### ASSIGNED TASK
Which lines come next, copied word for word? Start with the line containing "This screenshot has width=540, height=400." and go on through the line containing "pyautogui.click(x=344, y=34)", including both.

### DATASET EXCERPTS
------------------------
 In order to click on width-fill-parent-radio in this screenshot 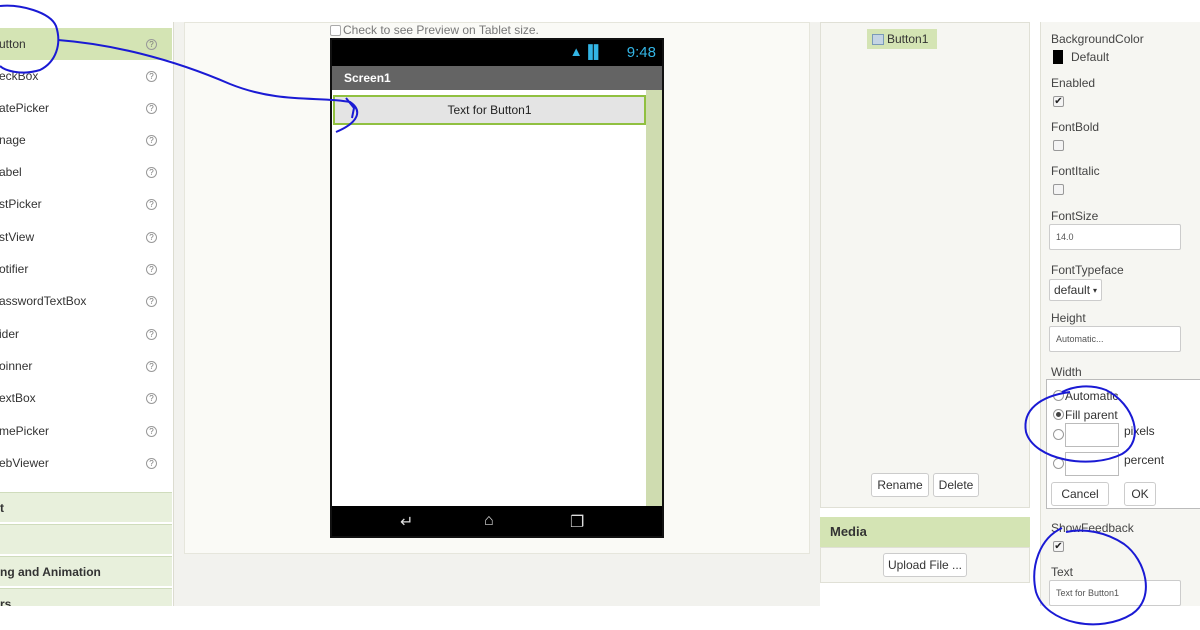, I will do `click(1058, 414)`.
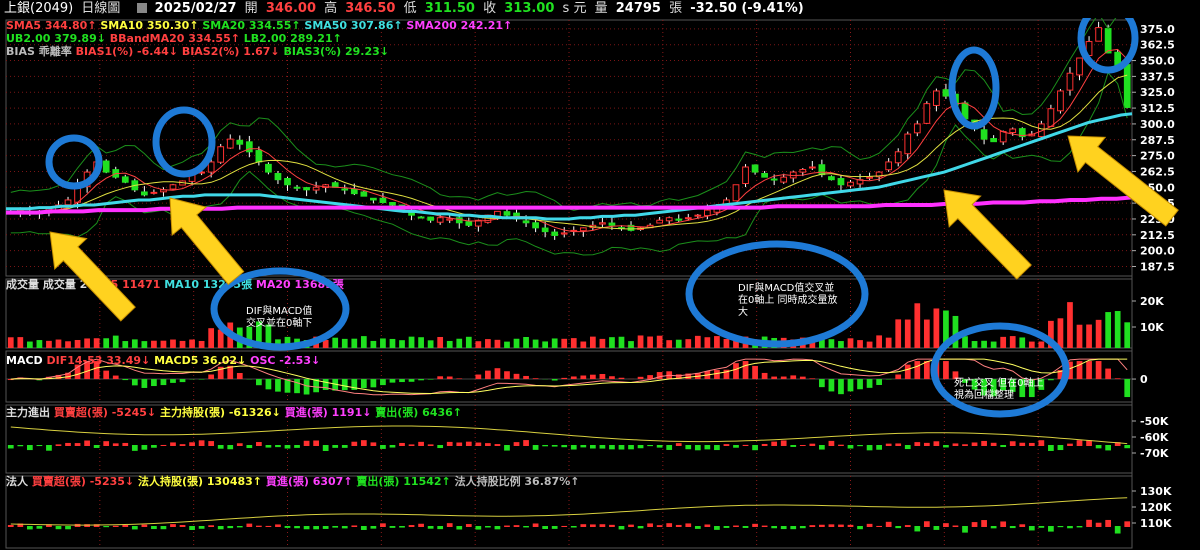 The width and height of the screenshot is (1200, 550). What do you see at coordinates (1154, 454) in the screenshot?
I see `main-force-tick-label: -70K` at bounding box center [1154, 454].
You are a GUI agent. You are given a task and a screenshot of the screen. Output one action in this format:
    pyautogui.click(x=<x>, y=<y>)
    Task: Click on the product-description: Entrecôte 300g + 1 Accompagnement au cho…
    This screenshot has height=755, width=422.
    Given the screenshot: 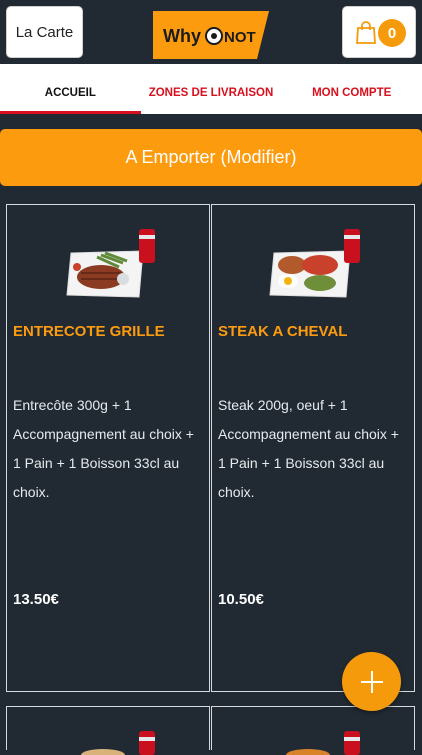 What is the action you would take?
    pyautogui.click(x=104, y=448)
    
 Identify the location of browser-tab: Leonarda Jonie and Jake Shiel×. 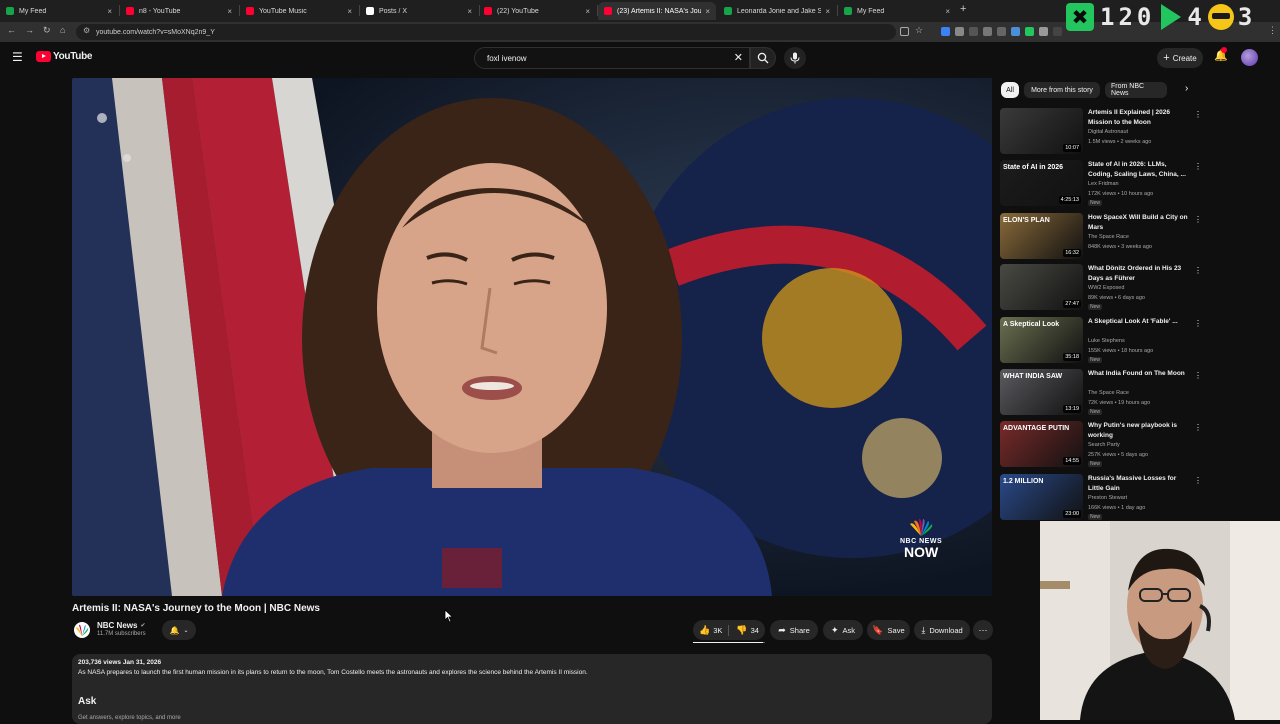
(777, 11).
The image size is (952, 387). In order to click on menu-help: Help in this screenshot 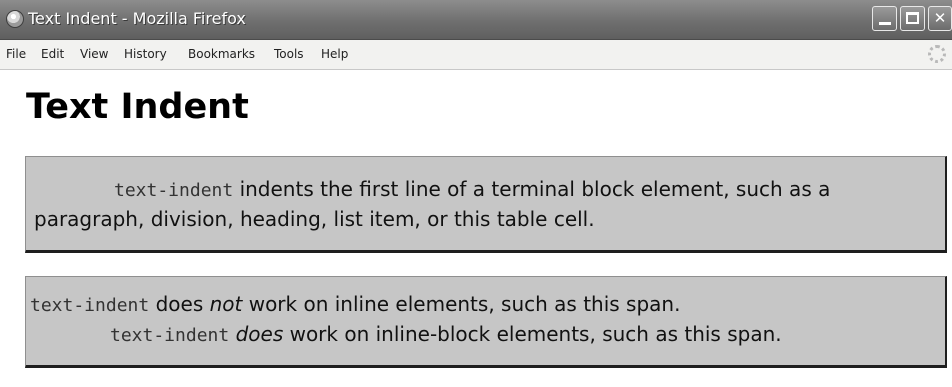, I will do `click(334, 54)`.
------------------------
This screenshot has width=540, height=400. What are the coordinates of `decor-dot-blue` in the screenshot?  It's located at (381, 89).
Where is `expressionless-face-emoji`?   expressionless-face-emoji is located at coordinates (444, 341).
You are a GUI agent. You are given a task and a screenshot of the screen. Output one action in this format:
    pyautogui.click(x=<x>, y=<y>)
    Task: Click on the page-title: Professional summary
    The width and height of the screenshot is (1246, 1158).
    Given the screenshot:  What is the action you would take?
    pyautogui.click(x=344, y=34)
------------------------
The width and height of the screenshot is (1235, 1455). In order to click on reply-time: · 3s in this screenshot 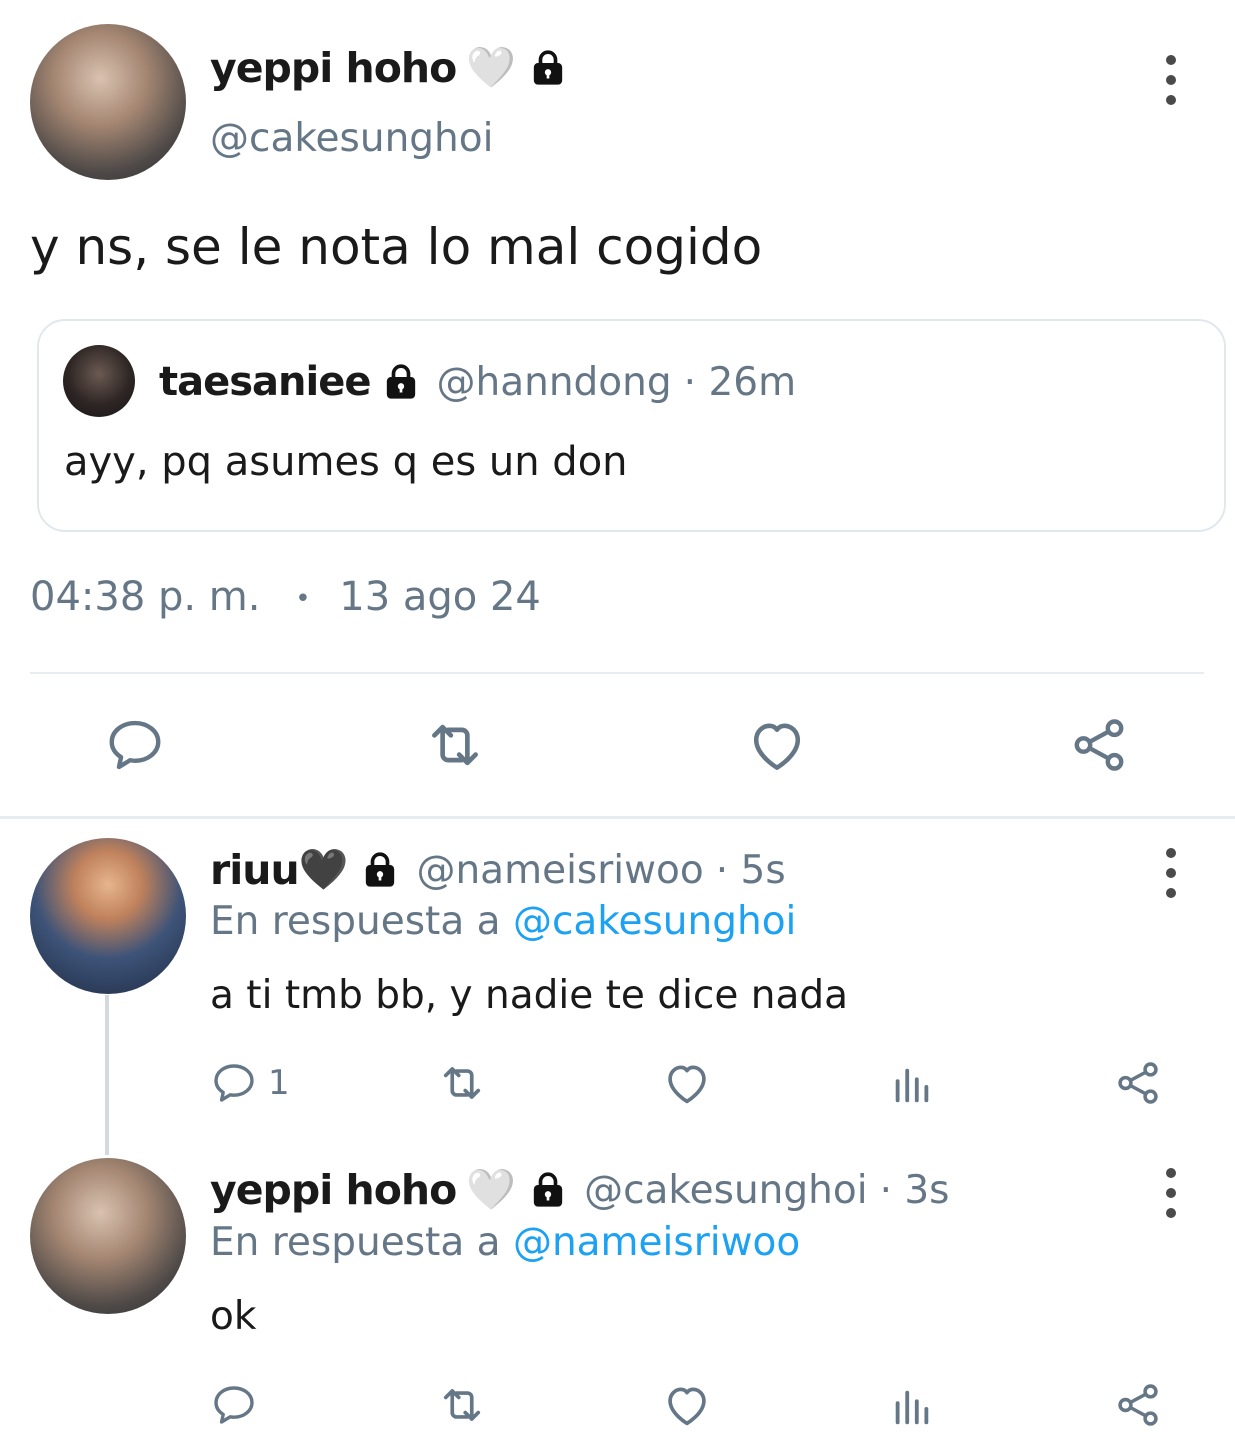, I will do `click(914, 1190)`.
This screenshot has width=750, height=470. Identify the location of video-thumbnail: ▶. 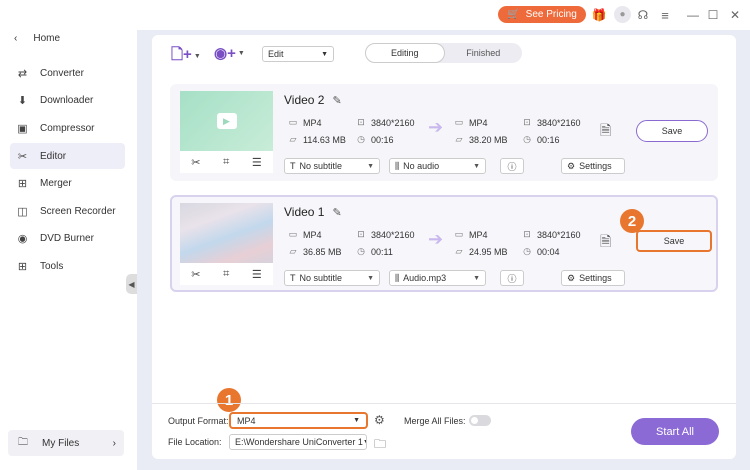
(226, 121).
------------------------
### RESPONSE TO THE TASK
This screenshot has width=540, height=400. What are the coordinates of `decor-dot-blue` in the screenshot?  It's located at (381, 89).
Where is `expressionless-face-emoji`?   expressionless-face-emoji is located at coordinates (444, 341).
You are a GUI agent. You are given a task and a screenshot of the screen. Output one action in this format:
    pyautogui.click(x=<x>, y=<y>)
    Task: Click on the page-title: Professional summary
    The width and height of the screenshot is (1246, 1158).
    Given the screenshot:  What is the action you would take?
    pyautogui.click(x=344, y=34)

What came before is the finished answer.